• _Extracted records_
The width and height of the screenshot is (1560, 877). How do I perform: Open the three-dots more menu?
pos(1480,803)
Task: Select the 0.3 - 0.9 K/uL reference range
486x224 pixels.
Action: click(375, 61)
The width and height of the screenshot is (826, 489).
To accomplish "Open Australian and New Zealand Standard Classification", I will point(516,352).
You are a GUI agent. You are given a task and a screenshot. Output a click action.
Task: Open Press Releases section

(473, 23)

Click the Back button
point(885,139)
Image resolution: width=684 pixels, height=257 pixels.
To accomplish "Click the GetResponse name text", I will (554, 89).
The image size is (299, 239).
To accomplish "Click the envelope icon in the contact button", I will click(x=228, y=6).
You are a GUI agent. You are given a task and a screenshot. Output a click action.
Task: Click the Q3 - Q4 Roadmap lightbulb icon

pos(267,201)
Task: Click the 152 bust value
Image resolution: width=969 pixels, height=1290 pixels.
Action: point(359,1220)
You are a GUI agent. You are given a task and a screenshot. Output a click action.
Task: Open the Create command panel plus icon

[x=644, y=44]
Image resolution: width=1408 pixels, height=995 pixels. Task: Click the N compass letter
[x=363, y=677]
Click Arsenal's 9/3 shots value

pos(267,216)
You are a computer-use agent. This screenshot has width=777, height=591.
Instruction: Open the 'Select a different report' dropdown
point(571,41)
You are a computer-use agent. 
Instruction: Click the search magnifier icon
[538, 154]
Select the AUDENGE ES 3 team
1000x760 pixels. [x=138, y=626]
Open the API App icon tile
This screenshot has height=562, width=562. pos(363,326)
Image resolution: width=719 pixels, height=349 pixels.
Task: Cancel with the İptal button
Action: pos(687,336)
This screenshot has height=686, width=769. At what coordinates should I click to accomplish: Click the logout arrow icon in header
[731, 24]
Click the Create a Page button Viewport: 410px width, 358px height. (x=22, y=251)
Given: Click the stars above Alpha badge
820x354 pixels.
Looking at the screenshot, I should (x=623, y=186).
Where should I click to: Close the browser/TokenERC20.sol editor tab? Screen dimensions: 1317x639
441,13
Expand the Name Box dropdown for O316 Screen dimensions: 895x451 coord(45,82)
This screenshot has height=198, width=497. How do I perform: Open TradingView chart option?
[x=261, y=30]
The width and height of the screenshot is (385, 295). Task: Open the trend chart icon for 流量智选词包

• _Work item_
Reproduce the data exactly. All of it is needed.

• _Answer to this problem_
The width and height of the screenshot is (1560, 877). How do I perform: Open the three-dots more menu?
pos(1480,803)
Task: Select the 0.3 - 0.9 K/uL reference range
486x224 pixels.
Action: click(375, 61)
The width and height of the screenshot is (826, 489).
To accomplish "Open Australian and New Zealand Standard Classification", I will point(516,352).
You are a GUI agent. You are given a task and a screenshot. Output a click action.
Task: Open Press Releases section

(473, 23)

Click the Back button
point(885,139)
Image resolution: width=684 pixels, height=257 pixels.
To accomplish "Click the GetResponse name text", I will (554, 89).
The image size is (299, 239).
To accomplish "Click the envelope icon in the contact button", I will click(x=228, y=6).
You are a GUI agent. You are given a task and a screenshot. Output a click action.
Task: Click the Q3 - Q4 Roadmap lightbulb icon

pos(267,201)
Task: Click the 152 bust value
Image resolution: width=969 pixels, height=1290 pixels.
Action: point(359,1220)
You are a GUI agent. You are given a task and a screenshot. Output a click action.
Task: Open the Create command panel plus icon

[x=644, y=44]
Image resolution: width=1408 pixels, height=995 pixels. Task: Click the N compass letter
[x=363, y=677]
Click Arsenal's 9/3 shots value

pos(267,216)
You are a computer-use agent. This screenshot has width=777, height=591.
Instruction: Open the 'Select a different report' dropdown
point(571,41)
You are a computer-use agent. 
Instruction: Click the search magnifier icon
[538, 154]
Select the AUDENGE ES 3 team
1000x760 pixels. [x=138, y=626]
Open the API App icon tile
This screenshot has height=562, width=562. pos(363,326)
Image resolution: width=719 pixels, height=349 pixels.
Task: Cancel with the İptal button
Action: pos(687,336)
This screenshot has height=686, width=769. At what coordinates should I click to accomplish: Click the logout arrow icon in header
[731, 24]
Click the Create a Page button Viewport: 410px width, 358px height. (x=22, y=251)
Given: Click the stars above Alpha badge
820x354 pixels.
Looking at the screenshot, I should (x=623, y=186).
Where should I click to: Close the browser/TokenERC20.sol editor tab? Screen dimensions: 1317x639
441,13
Expand the Name Box dropdown for O316 Screen dimensions: 895x451 coord(45,82)
This screenshot has height=198, width=497. How do I perform: Open TradingView chart option?
[x=261, y=30]
The width and height of the screenshot is (385, 295). Task: Open the trend chart icon for 流量智选词包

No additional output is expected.